A Canadian Chamber of Commerce report released last month suggested those tariffs would shrink the Canadian economy, resulting in around $30 billion per year in economic costs.

More than 77 per cent of Canadian exports go to the U.S.

Canada’s manufacturing sector faces the biggest risk should Trump push forward on imposing broad tariffs, said Canadian Manufacturers and Exporters president and CEO Dennis Darby. He said the sector is the “most trade-exposed” within Canada.

“It’s in the U.S.’s best interest, it’s in our best interest, but most importantly for consumers across North America, that we’re able to trade goods, materials, ingredients, as we have under the trade agreements,” Darby said in an interview.

“It’s a more complex or complicated outcome than it would have been with the Democrats, but we’ve had to deal with this before and we’re going to do our best to deal with it again.”

American economists have also warned Trump’s plan could cause inflation and possibly a recession, which could have ripple effects in Canada.

It’s consumers who will ultimately feel the burden of any inflationary effect caused by broad tariffs, said Darby.

“A tariff tends to raise costs, and it ultimately raises prices, so that’s something that we have to be prepared for,” he said.

“It could tilt production mandates. A tariff makes goods more expensive, but on the same token, it also will make inputs for the U.S. more expensive.”

A report last month by TD economist Marc Ercolao said research shows a full-scale implementation of Trump’s tariff plan could lead to a near-five per cent reduction in Canadian export volumes to the U.S. by early-2027, relative to current baseline forecasts.

Retaliation by Canada would also increase costs for domestic producers, and push import volumes lower in the process.

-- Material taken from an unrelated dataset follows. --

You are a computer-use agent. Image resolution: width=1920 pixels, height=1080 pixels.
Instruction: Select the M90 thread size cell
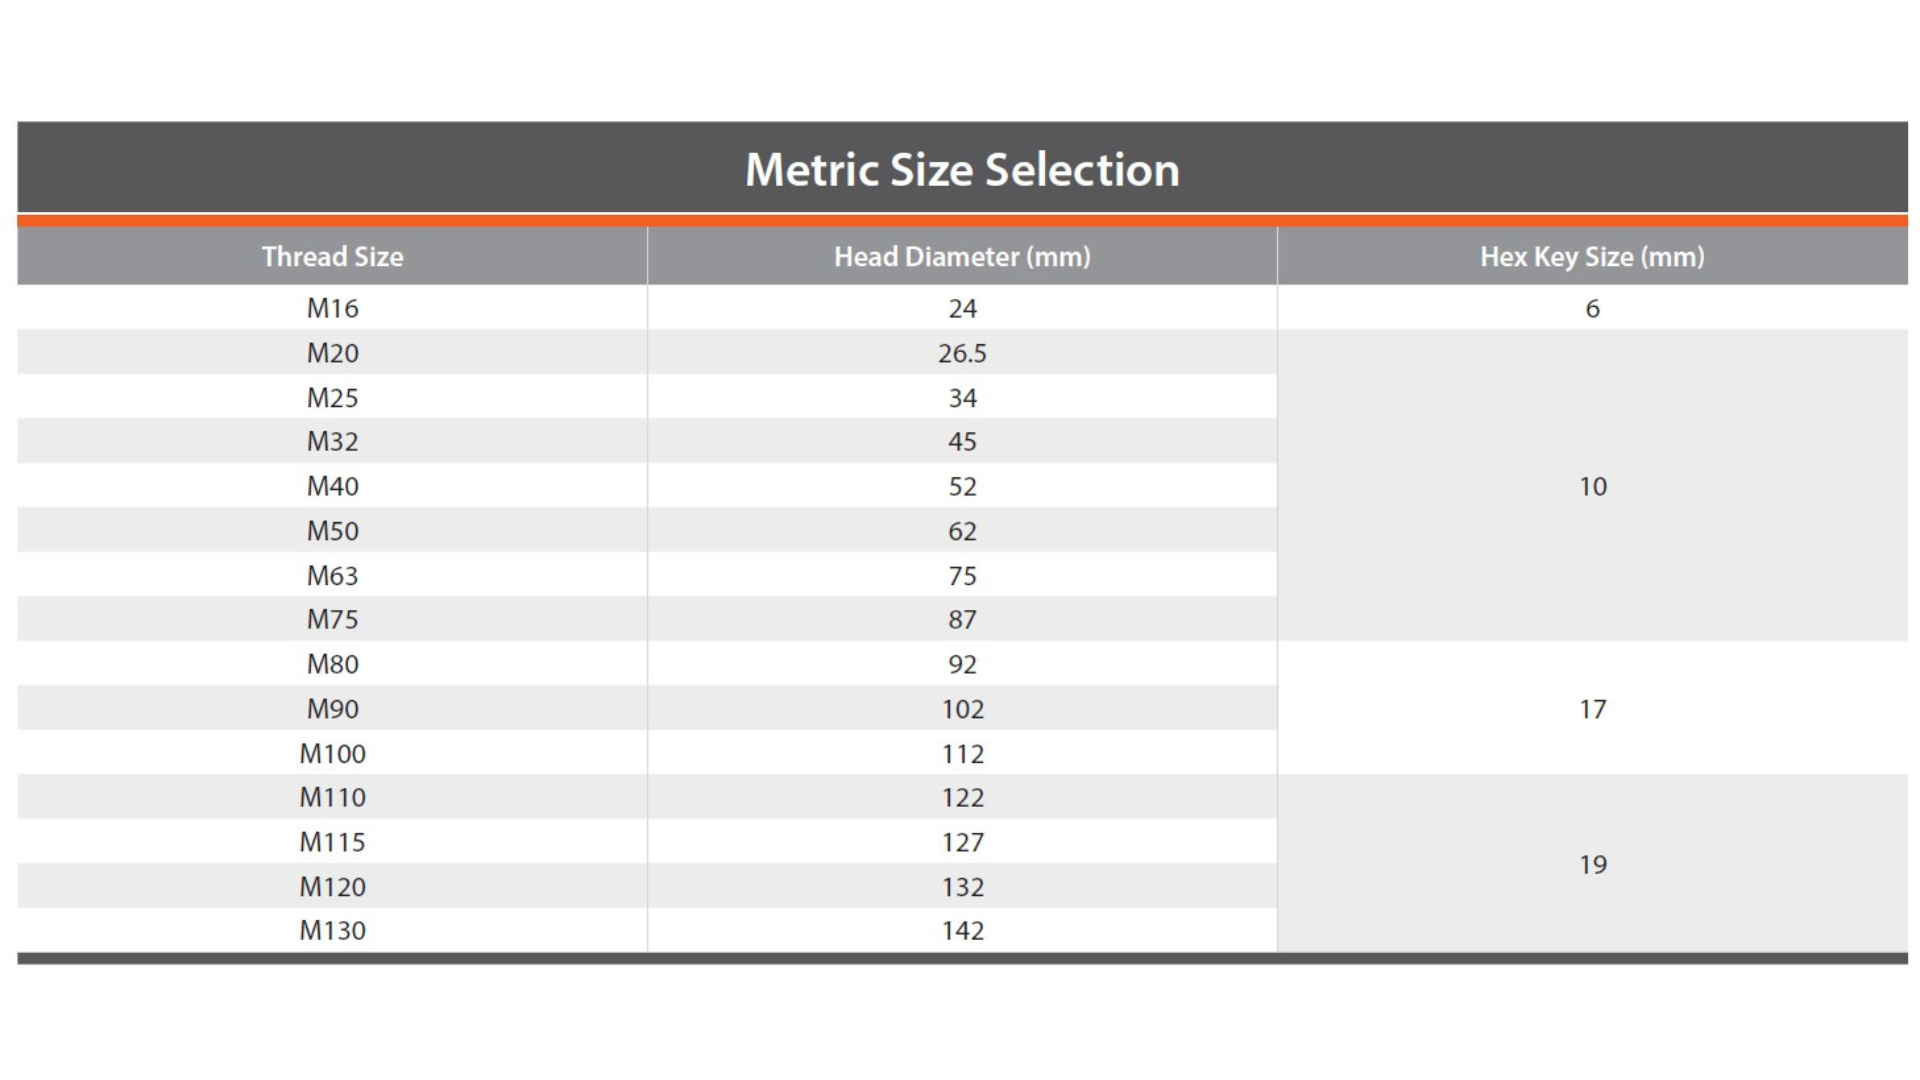(x=332, y=709)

“Slowing import activity mitigates some of the negative net trade impact on total GDP enough to avoid a technical recession, but still produces a period of extended stagnation through 2025 and 2026,” Ercolao said.

Since the Canada-United States-Mexico Agreement came into effect in 2020, trade between Canada and the U.S. has surged by 46 per cent, according to the Toronto Region Board of Trade.

With that deal is up for review in 2026, Canadian Chamber of Commerce president and CEO Candace Laing said the Canadian government “must collaborate effectively with the Trump administration to preserve and strengthen our bilateral economic partnership.”

“With an impressive $3.6 billion in daily trade, Canada and the United States are each other’s closest international partners. The secure and efficient flow of goods and people across our border … remains essential for the economies of both countries,” she said in a statement.

“By resisting tariffs and trade barriers that will only raise prices and hurt consumers in both countries, Canada and the United States can strengthen resilient cross-border supply chains that enhance our shared economic security.”